Texte fourni:
══════════════════════════════

Merci Bernard pour cette "vision".
Personne, en effet ne peut distinguer, dans la décision de François Hollande, la part de courage politique et la part de démagogie éléctorale. Pas plus qu'il n'a été possible de déterminer les mêmes parts quand Nicolas Sarkozy a décidé que la France abattrait Khadafi.

La coalition contre Daech existe, mais les coalisés pataugent tellement sur leurs objectifs que cette coalition est paralysée. Les intérêts des parties en action contre Daech sont un écheveau inextricable, à commencer par l'affrontement absurde mais tenace entre Chiites et Sunnites.

Alors quoi faire ? Tenir la position "casques bleus", c'est à dire ne pas attaquer Daech parce que cela favorise Bachar ? La diplomatie est la moins mauvaise solution, à condition qu'elle marche. Avec Hitler, ça n'a pas marché. Heureusement que Roosevelt a engagé en 1941 les USA pour abattre Hitler, alors que son opinion publique était très majoritairement isolationiste.
Je suis d'accord avec toi, ce ne sont pas des frappes aériennes toutes seules qui viendront à bout de Daech. Mais une détermination politique appuyée par une action militaire musclée peut faire bouger les choses et transformer l'alliance actuelle contre Daech, totalement inefficace, en organisation pragmatique. La diplomatie est bien à l'oeuvre, mais en coulisse, car l'opinion publique n'aide jamais la vraie diplomatie.

La volatilité de l'opinion est grande.

La preuve en est avec les derniers sondages qui montrent que les français sont d'une part de plus en plus favorable a une intervention au sol et de l'autre favorable à une certaine fermeture de nos frontières.

══════════════════════════════

Données enregistrées:
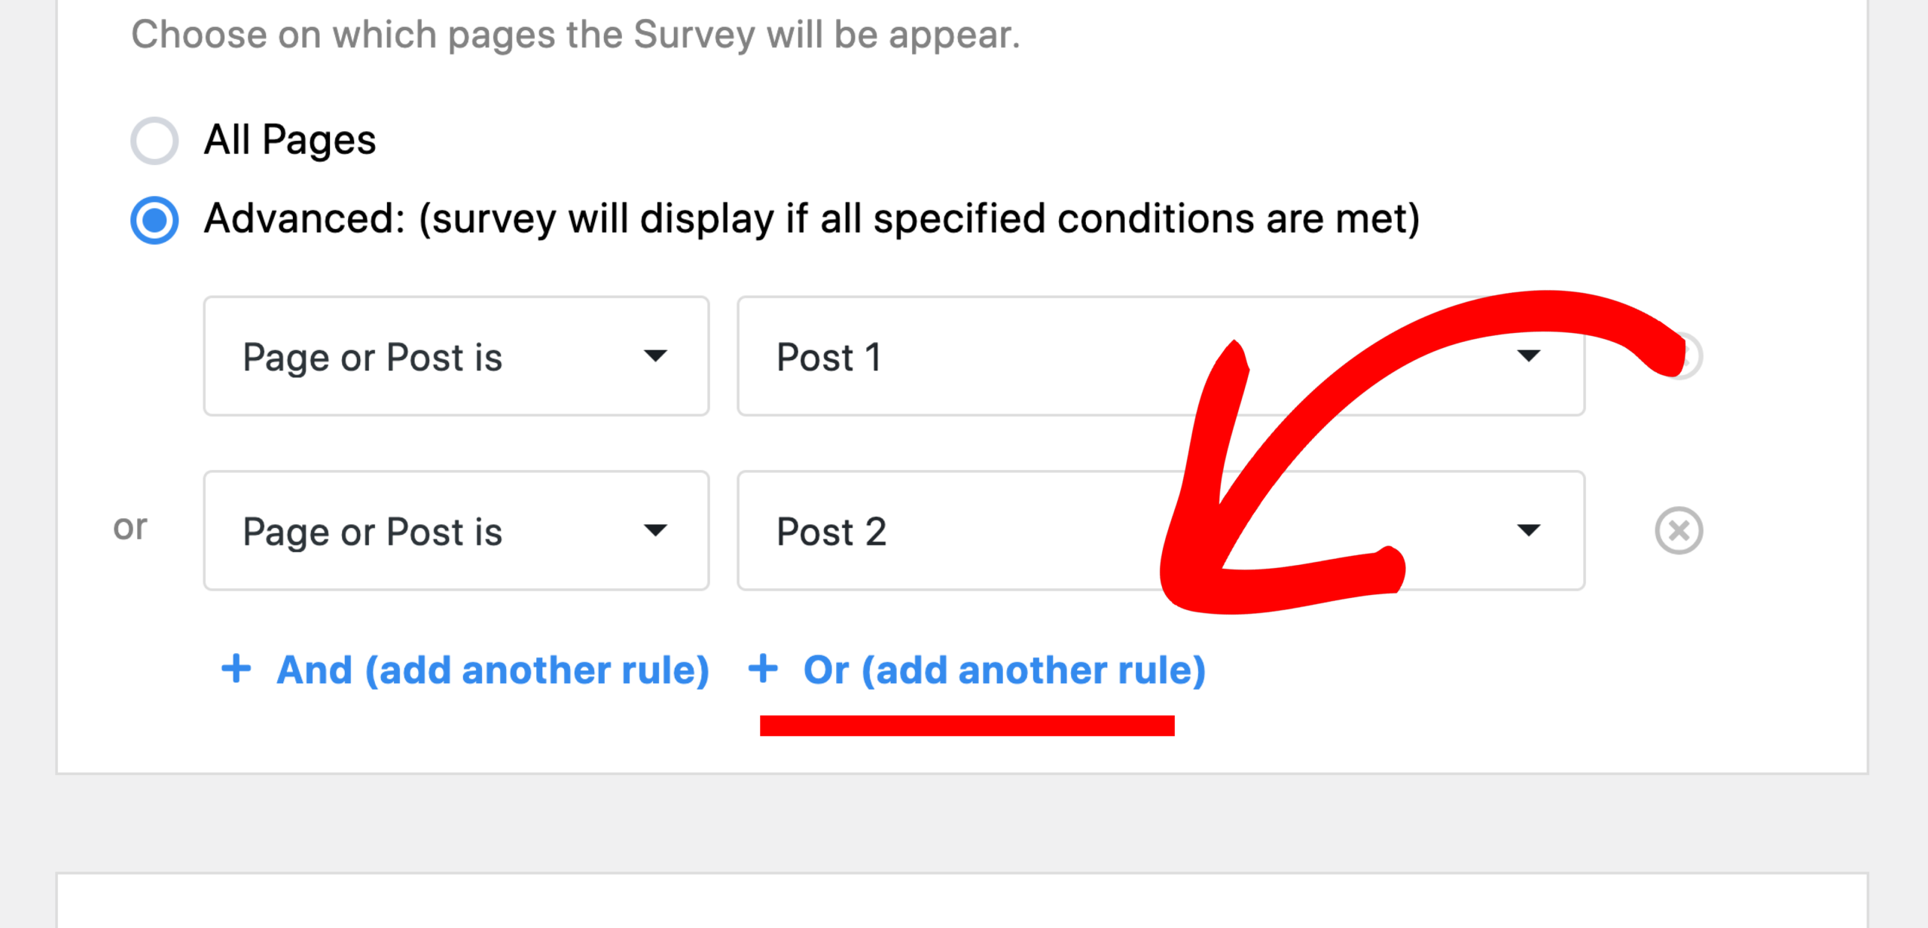The image size is (1928, 928).
Task: Open the second Page or Post is dropdown
Action: 456,531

══════════════════════════════

Consigne 1: Résumez plus brièvement le paragraphe du texte fourni qui commence par « Je suis d'accord avec toi » en conservant ses idées principales.
Consigne 2: Relevez tous les noms de personnes mentionnés dans le texte fourni.
Consigne 3:
Répondez brièvement aux questions ci-dessous à partir du texte fourni.
(a) En quelle année Roosevelt a-t-il engagé les États-Unis pour abattre Hitler ?
(b) Quel affrontement est cité en premier parmi les intérêts des parties en action contre Daech ?
(c) À quelles deux mesures les Français sont-ils de plus en plus favorables d'après les derniers sondages ?
Les données ne sont pas nécessaires pour répondre.

Réponse rédigée 1: Les frappes aériennes ne suffiront pas à elles seules à vaincre Daech. Une volonté politique soutenue par une action militaire vigoureuse peut toutefois changer la donne et transformer l'alliance actuelle, totalement inefficace, en organisation pragmatique. La diplomatie agit, mais en coulisse, car l'opinion publique n'aide jamais la vraie diplomatie.

Réponse rédigée 2: Bernard, François Hollande, Nicolas Sarkozy, Khadafi, Bachar, Hitler, Roosevelt

Réponse rédigée 3:
(a) En 1941.
(b) L'affrontement entre Chiites et Sunnites.
(c) À une intervention au sol et à une certaine fermeture des frontières.